▶ _PROBLEM DESCRIPTION_: Could you copy every line of the data that contains "path"?
++++++
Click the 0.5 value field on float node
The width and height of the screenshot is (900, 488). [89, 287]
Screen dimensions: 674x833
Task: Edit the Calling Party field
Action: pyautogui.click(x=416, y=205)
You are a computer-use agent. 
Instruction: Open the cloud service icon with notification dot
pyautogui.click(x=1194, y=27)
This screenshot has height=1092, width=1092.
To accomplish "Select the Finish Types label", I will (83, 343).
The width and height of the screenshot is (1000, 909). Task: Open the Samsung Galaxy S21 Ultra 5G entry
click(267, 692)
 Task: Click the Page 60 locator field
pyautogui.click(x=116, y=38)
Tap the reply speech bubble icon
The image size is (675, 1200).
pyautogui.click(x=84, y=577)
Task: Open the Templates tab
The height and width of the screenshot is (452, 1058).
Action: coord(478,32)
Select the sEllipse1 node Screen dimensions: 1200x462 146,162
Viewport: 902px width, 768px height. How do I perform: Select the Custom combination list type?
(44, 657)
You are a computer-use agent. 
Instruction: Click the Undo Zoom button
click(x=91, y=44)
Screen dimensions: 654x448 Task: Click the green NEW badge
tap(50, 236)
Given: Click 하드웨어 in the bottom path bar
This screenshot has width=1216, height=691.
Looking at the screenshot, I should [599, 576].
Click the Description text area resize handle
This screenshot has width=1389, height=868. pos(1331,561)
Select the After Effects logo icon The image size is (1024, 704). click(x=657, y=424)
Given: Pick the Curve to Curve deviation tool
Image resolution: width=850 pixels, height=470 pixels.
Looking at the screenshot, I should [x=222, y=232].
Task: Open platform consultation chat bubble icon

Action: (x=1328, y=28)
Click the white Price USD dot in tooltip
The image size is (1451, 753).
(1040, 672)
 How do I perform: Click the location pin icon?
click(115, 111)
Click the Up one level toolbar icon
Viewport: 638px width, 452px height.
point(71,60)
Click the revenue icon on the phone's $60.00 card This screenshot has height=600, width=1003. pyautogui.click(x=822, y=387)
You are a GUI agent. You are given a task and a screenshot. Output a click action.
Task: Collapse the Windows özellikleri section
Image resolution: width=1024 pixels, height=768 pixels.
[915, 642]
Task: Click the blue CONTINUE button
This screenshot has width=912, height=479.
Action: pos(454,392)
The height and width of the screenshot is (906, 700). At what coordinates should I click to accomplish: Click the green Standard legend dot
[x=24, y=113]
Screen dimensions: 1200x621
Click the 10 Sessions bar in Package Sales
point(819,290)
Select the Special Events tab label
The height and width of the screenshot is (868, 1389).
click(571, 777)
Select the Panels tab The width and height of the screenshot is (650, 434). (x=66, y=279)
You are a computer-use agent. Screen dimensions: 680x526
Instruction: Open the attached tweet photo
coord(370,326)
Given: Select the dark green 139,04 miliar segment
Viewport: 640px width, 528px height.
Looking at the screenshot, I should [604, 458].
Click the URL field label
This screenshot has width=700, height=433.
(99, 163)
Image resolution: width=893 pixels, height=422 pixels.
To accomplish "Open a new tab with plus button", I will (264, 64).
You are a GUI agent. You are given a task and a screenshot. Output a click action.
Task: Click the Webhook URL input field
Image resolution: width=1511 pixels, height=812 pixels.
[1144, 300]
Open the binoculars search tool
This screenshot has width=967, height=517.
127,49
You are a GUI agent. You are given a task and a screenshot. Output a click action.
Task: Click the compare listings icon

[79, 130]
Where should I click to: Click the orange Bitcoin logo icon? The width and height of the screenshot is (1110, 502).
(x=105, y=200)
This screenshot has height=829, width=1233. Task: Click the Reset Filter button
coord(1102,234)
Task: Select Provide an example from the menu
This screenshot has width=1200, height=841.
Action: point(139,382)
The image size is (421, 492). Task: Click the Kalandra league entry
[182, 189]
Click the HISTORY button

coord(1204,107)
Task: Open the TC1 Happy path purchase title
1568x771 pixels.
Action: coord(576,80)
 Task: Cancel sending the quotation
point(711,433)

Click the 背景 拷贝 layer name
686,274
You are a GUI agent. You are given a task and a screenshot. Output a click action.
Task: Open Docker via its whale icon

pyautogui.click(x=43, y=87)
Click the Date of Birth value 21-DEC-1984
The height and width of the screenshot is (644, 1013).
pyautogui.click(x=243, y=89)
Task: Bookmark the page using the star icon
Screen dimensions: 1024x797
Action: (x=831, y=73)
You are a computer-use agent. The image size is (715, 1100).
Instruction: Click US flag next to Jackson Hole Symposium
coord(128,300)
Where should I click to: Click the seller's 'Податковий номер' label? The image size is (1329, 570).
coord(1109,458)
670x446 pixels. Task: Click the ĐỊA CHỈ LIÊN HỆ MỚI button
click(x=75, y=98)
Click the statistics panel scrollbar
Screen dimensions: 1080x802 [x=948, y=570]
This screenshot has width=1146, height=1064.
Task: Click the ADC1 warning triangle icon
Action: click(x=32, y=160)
++++++
▶ _RESULT BELOW_:
Given: Click 하드웨어 in the bottom path bar
Task: Open the TC1 Happy path purchase title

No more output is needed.